CODEWITHSUNDEEP
c++
Unbreakable
Unbreakable

Reputation: 8112

Compilation and execution when code is not dislosed; use of ellipsis in code

In an interview I was asked following question

Given the code fragments below, where the ellipsis (…) represents code that has not been disclosed to you:

class X { … };  class Y { public: explicit Y(const X& x); … };

what can you say about the compilation and execution of each of the following statements? Describe each of the operations that occur as this code executes.

Y func(Y y) { … }
X x;
Y y = func(Y(x));

I could not understand the question properly hence was not able to answer. if some one could explain me what answer was expected of me or share any link which I can go through, that would be really nice. Many Thanks.

Upvotes: 0

Views: 71

Answers (2)

hynner
hynner

Reputation: 1352

The line Y func(Y y) { … } can work only if Y has at least copy or move constructor, because otherwise you have no way of returning from the function or passing the parameter into it.
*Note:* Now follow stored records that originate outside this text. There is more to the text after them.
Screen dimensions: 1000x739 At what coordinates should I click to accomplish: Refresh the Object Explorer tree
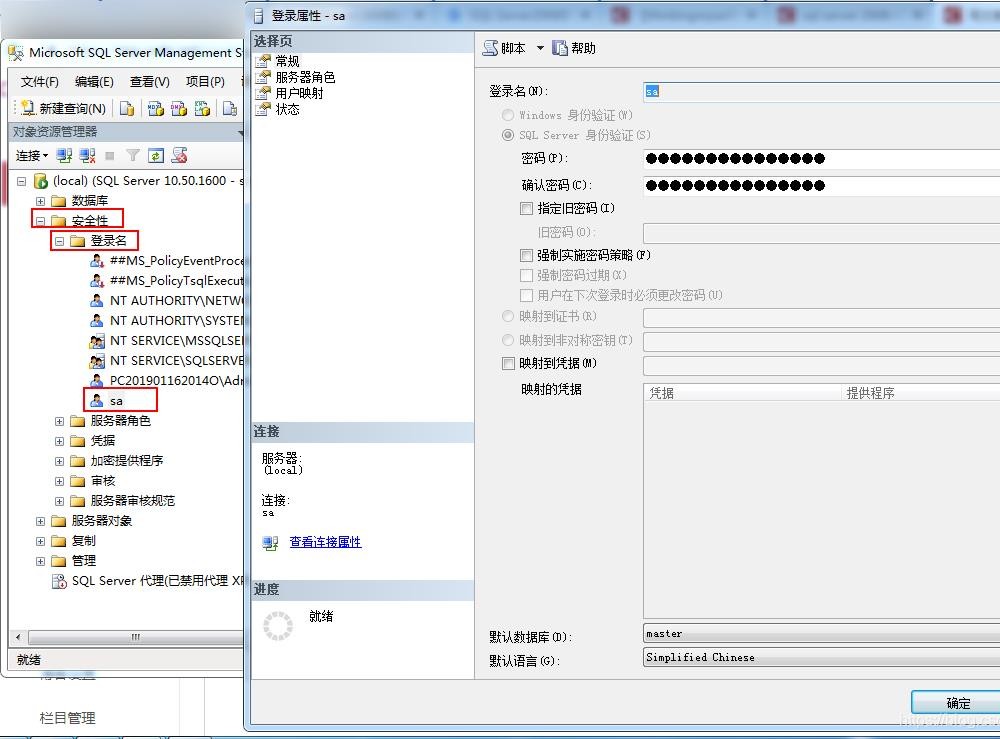(x=155, y=155)
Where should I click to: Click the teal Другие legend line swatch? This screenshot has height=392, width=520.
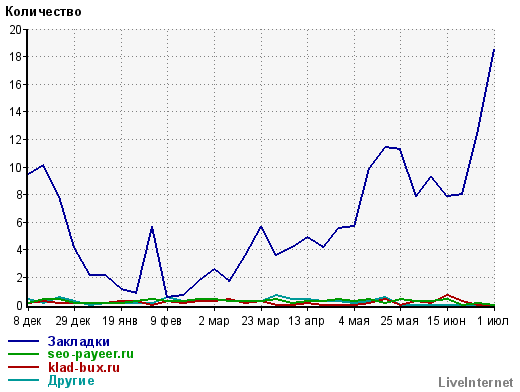(23, 380)
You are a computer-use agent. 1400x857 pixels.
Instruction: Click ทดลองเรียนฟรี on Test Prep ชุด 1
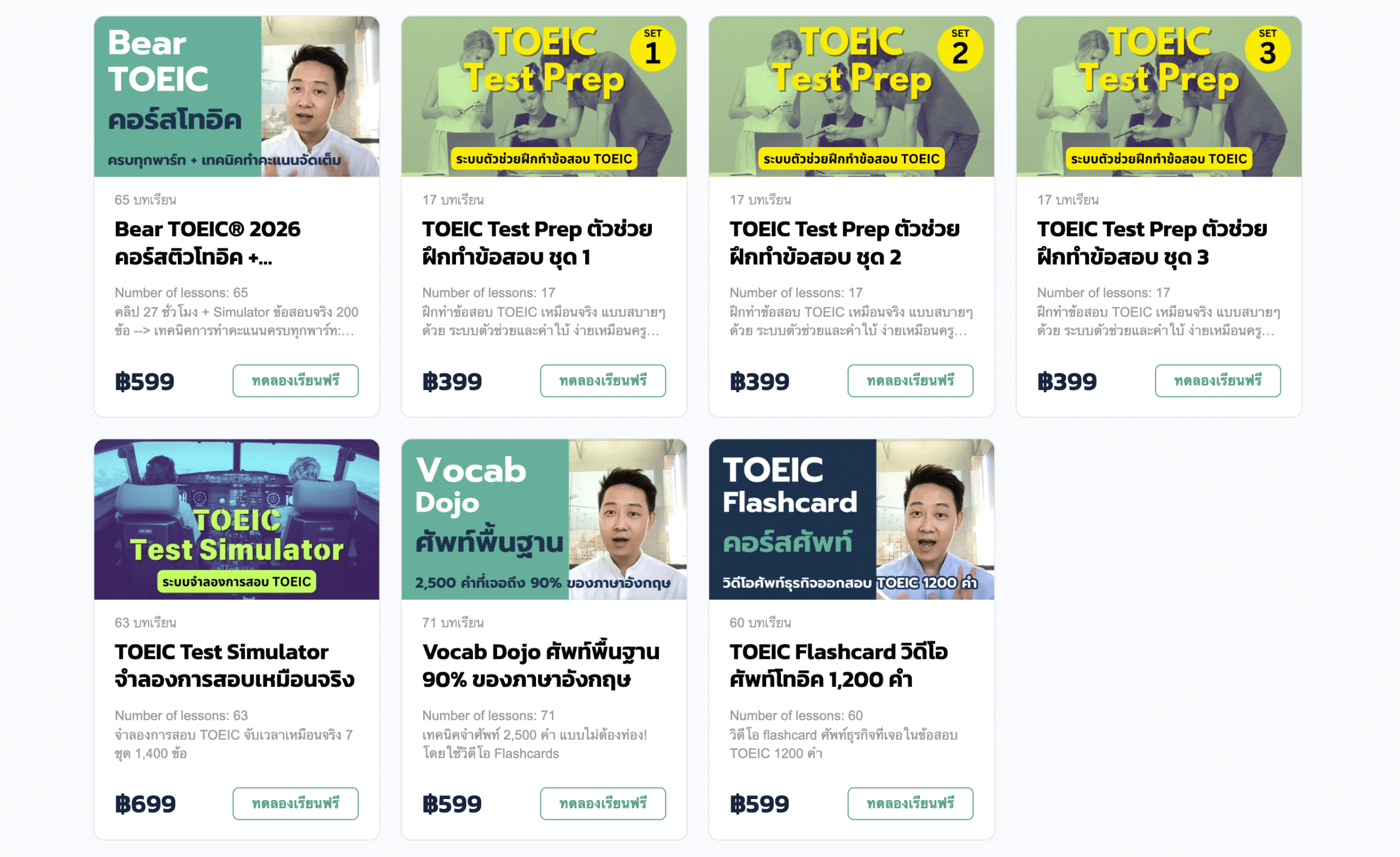[603, 381]
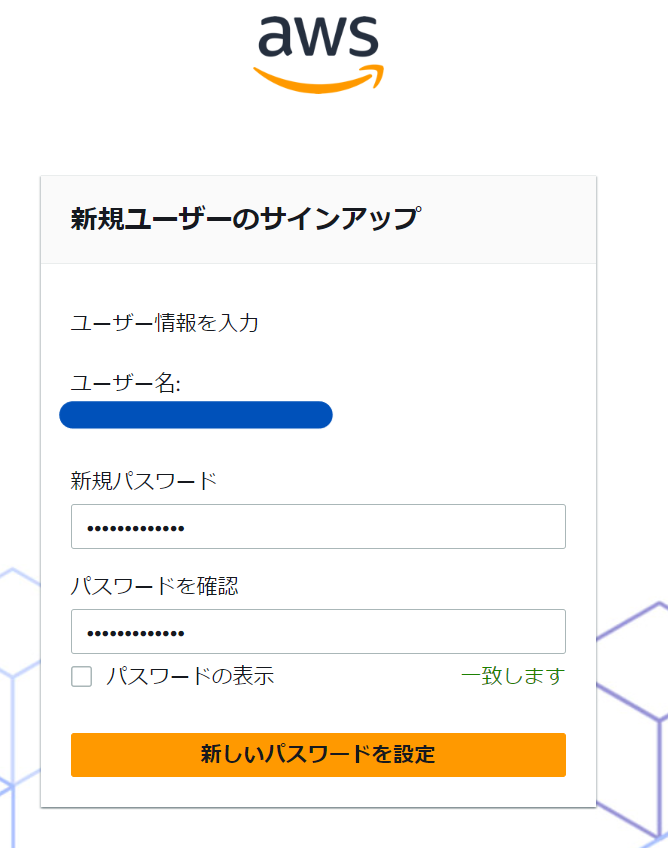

X x will only work if X has a default constructor.

Y y = func(Y(x)); will again only work if Y has copy or move constructor.

Here is an example.

Upvotes: 1

pstanisz
pstanisz

Reputation: 181

Perhaps ... means that there could be some code, which could affect the compilation and execution of code?

What is happening in code:

  • X default ctor is called,
  • func(Y(x)) is called: Y(x) ctor is explicitly called to create Y object from x.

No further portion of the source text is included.